> Problem to solve: Reproduce exactly the lines from the top of the records below through the line holding "The height and width of the screenshot is (288, 428).".

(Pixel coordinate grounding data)

=== Section Start ===

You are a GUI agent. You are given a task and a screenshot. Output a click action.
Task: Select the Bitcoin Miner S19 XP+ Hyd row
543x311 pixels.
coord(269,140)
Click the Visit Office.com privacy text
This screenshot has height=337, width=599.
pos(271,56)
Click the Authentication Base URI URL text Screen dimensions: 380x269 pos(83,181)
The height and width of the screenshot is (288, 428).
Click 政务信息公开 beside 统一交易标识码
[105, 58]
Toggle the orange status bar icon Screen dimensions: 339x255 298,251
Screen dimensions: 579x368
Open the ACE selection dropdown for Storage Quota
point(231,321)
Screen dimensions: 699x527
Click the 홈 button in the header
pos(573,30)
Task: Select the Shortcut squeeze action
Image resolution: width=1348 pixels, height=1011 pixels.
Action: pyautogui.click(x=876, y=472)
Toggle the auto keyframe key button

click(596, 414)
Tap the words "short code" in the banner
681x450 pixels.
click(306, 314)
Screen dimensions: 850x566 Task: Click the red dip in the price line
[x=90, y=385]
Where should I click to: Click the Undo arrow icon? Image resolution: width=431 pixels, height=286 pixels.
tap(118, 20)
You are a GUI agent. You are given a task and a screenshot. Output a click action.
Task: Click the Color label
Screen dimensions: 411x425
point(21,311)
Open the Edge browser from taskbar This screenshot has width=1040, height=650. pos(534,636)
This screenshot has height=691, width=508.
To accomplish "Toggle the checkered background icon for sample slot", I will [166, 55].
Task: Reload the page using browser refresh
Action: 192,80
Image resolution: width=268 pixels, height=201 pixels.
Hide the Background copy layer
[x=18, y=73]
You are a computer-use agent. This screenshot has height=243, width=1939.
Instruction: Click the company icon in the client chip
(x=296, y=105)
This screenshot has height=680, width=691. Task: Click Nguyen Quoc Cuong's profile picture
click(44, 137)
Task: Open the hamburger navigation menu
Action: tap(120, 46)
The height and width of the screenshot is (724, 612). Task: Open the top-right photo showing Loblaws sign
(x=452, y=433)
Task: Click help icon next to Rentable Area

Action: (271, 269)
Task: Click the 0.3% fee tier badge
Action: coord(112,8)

=== Section End ===

> Answer below:
You are a GUI agent. You are given a task and a screenshot. Output a click action.
Task: Select the Bitcoin Miner S19 XP+ Hyd row
543x311 pixels.
coord(269,140)
Click the Visit Office.com privacy text
This screenshot has height=337, width=599.
pos(271,56)
Click the Authentication Base URI URL text Screen dimensions: 380x269 pos(83,181)
The height and width of the screenshot is (288, 428).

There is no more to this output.